PSigma retains positive outlook, but remains wary of risks, says CIO Becket

Thomas Becket, chief investment officer at Psigma, says that the manager’s preference for equities does not indicate a shift away from a cautious stance.

We presented our “cautiously optimistic” view on financial markets and the global economy for 2013 in our communications late last year and in January’s newsletter. We subsequently received feedback questioning whether we had changed our approach to investing. In particular, some asked about the latest alterations to our asset allocations and whether our current preference for equities hinted at a departure from our traditionally cautious investment style. The short answer is that nothing has changed to our core investment beliefs; we remain ever-respectful of the downside risks that exist. However, our investment process allows us to be opportunistic and to hopefully maximise opportunities as and when they are presented across global financial markets. We currently believe that the global economy has started a cyclical improvement and confidence is generally improving, meaning that we should have a higher tolerance for equities. However, in this month’s View we will gaze in to our crystal ball and examine the various risks that presently focus our minds.

A crisis of confidence

The Great Financial Crisis of 2008 was a chastening experience for everyone, but particularly for investors. Large falls in asset prices and unprecedented volatility created a huge vacuum in confidence, which has put off many investors from wanting to have anything except a low tolerance for risk. Many investors are still inclined to see every swan as black, whilst we know that most are white. Business, consumer and investor confidence all remain in short supply today and “we are like crystal, we break easy”, as the magnificent New Order once sang. As soon as any risk appears on the horizon the primary instinct is to run first and evaluate the consequences later. This has meant persistently high levels of volatility in markets, which in turn has led to structurally lower appetite for embracing risk, even if there are cyclical bouts of enthusiasm (such as in the last two months). Despite signs of amelioration in confidence levels we recognise that it will remain brittle and therefore volatility will be with us for some time to come.

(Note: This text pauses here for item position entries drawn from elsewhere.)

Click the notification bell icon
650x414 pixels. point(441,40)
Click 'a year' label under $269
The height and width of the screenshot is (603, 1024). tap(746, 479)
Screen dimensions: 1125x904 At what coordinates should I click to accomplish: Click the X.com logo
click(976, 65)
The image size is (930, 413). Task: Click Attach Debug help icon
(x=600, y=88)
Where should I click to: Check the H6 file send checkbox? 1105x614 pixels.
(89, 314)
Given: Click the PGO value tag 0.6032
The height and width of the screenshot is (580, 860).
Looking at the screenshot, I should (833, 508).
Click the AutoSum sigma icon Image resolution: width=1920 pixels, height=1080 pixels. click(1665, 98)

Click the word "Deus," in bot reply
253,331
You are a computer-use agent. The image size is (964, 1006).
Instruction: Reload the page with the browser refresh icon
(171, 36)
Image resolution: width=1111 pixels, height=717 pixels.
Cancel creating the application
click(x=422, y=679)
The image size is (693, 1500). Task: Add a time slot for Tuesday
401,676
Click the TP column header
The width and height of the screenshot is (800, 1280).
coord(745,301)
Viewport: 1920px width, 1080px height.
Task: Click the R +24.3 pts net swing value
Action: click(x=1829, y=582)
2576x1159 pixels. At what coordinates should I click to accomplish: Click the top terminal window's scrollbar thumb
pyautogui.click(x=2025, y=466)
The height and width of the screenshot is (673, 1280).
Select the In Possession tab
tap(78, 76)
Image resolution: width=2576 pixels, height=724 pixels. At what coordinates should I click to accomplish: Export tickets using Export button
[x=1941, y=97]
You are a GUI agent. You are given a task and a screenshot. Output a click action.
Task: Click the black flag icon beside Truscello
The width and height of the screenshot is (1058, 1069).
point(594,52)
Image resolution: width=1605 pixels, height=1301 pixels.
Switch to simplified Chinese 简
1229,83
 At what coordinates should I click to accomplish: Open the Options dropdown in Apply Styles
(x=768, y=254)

Politically driven markets

Over the last few years the greatest driver of fluctuations in confidence and markets has been the pesky politicians. Every major inflection point in markets has been driven by comments or actions from politicians or central bankers. Recent events in the US over the “fiscal cliff” debacle graphically illustrated the powerful hold that politicians have over markets and this makes us nervous. As does the increasing influence, be it overt or covert, that governments have over the central bankers. Where are the next political flash points that concern us? Certainly in Europe the imminent Italian election and the autumn German election are worthy of note, whilst the US politicians seem almost certain to create further chaos as discussions over the raising of the “debt ceiling” rage in May. All of these events have the potential to create waves in markets and impact confidence. We are also worried about the latest salvo in the global “currency war”, which has been fired by the Japanese. Although it has been beneficial to our investment strategy, the collapse in the Japanese yen has triggered a new wave of currency volatility, which can create distortions in the economy and make politicians jittery and reactionary.

Global growth

As we described in January’s View from Psigma, we expect the global economy to persist with its “boring, bumpy, below-par and brittle” output in the early months of 2013, before improving in to the second half of the year and maintaining good momentum in to 2014. Our view remains that the recent economic

improvement in China, decent growth from the US, stabilisation in Europe and pent-up demand from businesses will lead to an encouraging trajectory in global growth. The early data points in 2013 have strengthened our conviction in this view, with even Europe showing some tentative signs of hope. However, as we have learnt in the last few years, economic cycles have shortened, as businesses have been reticent to invest heavily, in case of a further deterioration in the financial system, global economy or because of wayward political decisions. Therefore, whilst we can be relatively comfortable in our short term appraisal of the economic outlook, our crystal ball gets cloudier the further forward we look. We are certainly not blasé about the potential for further flare ups across the channel but we believe that after all the efforts of politicians and the European Central Bank, the immediate outlook is less concerning than the last couple of years.